'Aku berlari sambil tertawa menyusuri danau dengan membawa sebuah lollipop. Rambut panjang ikalku yang sengaja kubiarkan tergerai menari-nari akibat tiupan angin sepoi-sepoi. Tanpa aku sadari, terdapat batu didepan yang membuatku tersandung dan tersungkur dengan mulus. Jangan lupakan lollipop kesukaanku yang melayang dan sukses nyemplung didanau.

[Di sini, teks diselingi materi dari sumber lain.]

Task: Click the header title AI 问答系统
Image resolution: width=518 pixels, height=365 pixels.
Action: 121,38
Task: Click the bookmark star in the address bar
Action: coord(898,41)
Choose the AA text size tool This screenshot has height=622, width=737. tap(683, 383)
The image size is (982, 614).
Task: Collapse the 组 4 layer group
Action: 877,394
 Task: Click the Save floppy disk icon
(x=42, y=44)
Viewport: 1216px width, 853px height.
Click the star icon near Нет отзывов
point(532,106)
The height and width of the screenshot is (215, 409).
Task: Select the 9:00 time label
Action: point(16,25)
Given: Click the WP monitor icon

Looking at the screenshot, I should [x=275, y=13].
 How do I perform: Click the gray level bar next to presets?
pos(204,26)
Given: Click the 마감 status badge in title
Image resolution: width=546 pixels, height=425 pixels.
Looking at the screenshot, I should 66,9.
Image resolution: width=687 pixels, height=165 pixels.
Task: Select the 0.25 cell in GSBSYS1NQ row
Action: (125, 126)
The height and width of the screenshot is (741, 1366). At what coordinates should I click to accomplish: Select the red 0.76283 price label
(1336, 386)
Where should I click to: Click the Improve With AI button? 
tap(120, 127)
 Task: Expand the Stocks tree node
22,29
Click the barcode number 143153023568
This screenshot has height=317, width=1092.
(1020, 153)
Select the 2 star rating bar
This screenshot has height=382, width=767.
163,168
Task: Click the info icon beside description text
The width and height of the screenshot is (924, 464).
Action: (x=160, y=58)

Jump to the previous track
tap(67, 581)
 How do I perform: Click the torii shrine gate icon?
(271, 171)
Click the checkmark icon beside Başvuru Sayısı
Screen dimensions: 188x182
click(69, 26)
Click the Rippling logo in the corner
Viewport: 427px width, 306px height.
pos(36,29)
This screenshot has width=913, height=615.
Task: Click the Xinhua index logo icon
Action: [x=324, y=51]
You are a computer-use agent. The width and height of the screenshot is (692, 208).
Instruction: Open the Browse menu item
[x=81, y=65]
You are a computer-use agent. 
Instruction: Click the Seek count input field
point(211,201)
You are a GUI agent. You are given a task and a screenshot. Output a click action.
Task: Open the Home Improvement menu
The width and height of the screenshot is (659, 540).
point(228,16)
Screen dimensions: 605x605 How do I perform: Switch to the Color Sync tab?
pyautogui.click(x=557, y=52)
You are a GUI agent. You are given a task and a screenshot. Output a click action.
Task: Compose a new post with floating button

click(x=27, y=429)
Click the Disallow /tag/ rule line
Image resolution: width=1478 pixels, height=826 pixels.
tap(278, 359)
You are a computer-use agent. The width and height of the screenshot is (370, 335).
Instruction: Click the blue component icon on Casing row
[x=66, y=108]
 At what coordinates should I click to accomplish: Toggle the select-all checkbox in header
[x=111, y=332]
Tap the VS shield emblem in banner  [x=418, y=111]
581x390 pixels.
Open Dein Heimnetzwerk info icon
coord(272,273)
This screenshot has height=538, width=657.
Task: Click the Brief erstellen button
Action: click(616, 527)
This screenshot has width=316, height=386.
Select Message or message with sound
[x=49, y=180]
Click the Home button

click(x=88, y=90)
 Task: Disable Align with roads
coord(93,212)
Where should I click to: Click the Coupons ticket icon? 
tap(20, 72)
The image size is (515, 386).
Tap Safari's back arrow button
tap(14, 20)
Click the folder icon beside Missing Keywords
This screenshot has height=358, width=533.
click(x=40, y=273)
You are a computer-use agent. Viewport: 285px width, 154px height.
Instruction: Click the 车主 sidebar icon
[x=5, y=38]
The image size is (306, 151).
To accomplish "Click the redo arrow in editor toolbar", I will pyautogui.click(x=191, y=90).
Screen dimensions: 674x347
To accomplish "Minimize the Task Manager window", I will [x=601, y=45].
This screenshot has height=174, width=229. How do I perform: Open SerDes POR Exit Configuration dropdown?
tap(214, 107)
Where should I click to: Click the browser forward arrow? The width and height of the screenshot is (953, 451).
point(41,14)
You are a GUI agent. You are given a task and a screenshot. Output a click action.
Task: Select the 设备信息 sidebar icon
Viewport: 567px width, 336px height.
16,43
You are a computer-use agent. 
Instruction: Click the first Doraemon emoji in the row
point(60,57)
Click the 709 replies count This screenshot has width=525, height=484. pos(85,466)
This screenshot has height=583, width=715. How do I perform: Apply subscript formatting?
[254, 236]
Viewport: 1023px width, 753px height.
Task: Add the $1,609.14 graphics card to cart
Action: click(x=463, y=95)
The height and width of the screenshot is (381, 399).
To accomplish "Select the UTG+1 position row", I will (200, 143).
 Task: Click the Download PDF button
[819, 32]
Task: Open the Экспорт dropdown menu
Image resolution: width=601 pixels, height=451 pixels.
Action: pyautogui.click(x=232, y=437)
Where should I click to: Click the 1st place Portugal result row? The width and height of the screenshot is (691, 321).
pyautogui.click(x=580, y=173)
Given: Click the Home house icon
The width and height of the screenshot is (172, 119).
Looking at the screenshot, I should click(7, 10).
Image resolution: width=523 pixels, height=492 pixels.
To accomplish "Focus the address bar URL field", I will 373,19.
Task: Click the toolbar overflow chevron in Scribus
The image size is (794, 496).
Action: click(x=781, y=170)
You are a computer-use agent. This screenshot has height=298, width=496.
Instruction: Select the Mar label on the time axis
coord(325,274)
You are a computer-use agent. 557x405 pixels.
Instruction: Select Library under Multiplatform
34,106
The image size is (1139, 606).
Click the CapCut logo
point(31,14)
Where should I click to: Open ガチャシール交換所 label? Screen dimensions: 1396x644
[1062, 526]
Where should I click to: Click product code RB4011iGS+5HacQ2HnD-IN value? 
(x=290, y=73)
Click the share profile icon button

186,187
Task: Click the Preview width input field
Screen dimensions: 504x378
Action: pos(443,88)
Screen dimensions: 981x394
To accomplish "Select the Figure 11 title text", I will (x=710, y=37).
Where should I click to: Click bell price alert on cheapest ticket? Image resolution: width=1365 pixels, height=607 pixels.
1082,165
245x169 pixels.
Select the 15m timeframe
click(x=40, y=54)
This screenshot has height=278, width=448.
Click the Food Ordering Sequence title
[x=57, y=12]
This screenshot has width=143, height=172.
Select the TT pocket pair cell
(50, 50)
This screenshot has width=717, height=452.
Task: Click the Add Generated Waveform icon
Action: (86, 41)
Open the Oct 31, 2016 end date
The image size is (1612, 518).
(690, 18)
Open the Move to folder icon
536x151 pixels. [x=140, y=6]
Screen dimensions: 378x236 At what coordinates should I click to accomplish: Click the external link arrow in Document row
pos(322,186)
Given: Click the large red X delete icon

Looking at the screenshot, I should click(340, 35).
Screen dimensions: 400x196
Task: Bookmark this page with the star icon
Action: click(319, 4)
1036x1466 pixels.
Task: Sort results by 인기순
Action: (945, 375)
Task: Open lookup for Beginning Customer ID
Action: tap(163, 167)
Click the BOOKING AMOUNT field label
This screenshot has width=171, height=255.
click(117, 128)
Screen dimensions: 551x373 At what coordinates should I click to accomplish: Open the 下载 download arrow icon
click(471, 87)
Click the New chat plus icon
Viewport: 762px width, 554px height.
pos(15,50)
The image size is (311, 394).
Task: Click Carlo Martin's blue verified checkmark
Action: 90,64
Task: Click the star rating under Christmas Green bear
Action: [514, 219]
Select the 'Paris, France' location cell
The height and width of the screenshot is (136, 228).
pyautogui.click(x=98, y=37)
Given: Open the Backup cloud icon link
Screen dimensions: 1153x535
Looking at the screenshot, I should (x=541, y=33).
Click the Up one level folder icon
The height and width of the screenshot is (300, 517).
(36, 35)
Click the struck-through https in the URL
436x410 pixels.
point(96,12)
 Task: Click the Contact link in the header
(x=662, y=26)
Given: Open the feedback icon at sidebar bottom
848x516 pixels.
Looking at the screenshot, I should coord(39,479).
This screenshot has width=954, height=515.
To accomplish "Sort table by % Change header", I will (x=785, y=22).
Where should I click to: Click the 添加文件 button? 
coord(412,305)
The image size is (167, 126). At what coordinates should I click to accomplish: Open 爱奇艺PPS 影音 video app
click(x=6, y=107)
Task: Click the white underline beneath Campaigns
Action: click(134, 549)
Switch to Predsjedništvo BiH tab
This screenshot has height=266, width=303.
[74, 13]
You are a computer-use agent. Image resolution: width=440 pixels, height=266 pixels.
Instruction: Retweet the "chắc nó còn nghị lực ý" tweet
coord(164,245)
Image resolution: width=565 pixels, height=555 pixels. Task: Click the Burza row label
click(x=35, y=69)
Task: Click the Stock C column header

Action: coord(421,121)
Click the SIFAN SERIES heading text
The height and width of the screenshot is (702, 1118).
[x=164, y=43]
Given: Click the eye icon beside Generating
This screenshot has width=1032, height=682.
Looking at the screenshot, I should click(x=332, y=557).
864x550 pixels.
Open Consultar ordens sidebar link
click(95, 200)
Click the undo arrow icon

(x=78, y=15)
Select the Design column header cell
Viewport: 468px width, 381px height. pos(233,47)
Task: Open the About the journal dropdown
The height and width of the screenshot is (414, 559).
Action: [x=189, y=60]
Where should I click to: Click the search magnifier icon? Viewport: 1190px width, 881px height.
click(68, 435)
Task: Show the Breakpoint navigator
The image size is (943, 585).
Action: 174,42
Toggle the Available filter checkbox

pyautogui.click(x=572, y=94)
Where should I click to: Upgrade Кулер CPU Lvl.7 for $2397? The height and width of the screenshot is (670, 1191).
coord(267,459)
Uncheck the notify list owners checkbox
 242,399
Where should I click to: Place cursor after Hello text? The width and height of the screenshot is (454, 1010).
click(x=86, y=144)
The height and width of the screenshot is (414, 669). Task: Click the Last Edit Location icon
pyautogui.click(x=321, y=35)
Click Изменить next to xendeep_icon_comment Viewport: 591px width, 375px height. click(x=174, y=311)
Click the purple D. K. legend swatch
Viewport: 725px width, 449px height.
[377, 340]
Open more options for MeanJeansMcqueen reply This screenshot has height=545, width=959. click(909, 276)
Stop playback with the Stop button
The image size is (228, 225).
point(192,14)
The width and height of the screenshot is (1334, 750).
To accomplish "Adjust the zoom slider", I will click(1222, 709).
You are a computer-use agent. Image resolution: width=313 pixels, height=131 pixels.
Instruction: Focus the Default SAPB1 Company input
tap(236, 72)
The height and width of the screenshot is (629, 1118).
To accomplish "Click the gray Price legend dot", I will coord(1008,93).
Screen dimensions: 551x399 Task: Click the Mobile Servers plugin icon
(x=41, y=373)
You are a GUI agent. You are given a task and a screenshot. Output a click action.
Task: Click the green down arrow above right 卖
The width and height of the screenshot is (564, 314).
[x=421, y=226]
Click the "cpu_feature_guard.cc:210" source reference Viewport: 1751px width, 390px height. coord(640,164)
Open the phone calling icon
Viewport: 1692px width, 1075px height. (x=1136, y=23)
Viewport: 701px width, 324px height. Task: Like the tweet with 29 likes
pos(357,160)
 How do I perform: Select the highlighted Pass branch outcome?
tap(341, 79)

"Aduh," aku meringis, kusingkap gaun putih tulang panjangku dan kudapati memar dilututku. "Dasar, batu nggak tau malu. Udah ngerti ada orang lewat, malah ngalangin jalan. Tau nggak Caca kan jadi kesakitan!" Ucapku yang mengomel pada seenggok batu yang tidak bersalah.
"Jangan ngomel-ngomel, nggak baik," Suara dari belakang mengagetkanku. Kutolehkan kepalaku dan melihat seseorang yang telah menegurku. Astaga... Pangeranku. Tanpa kusadari pipiku bersemu merah dan mulutku terbuka lebar tak mampu berbicara.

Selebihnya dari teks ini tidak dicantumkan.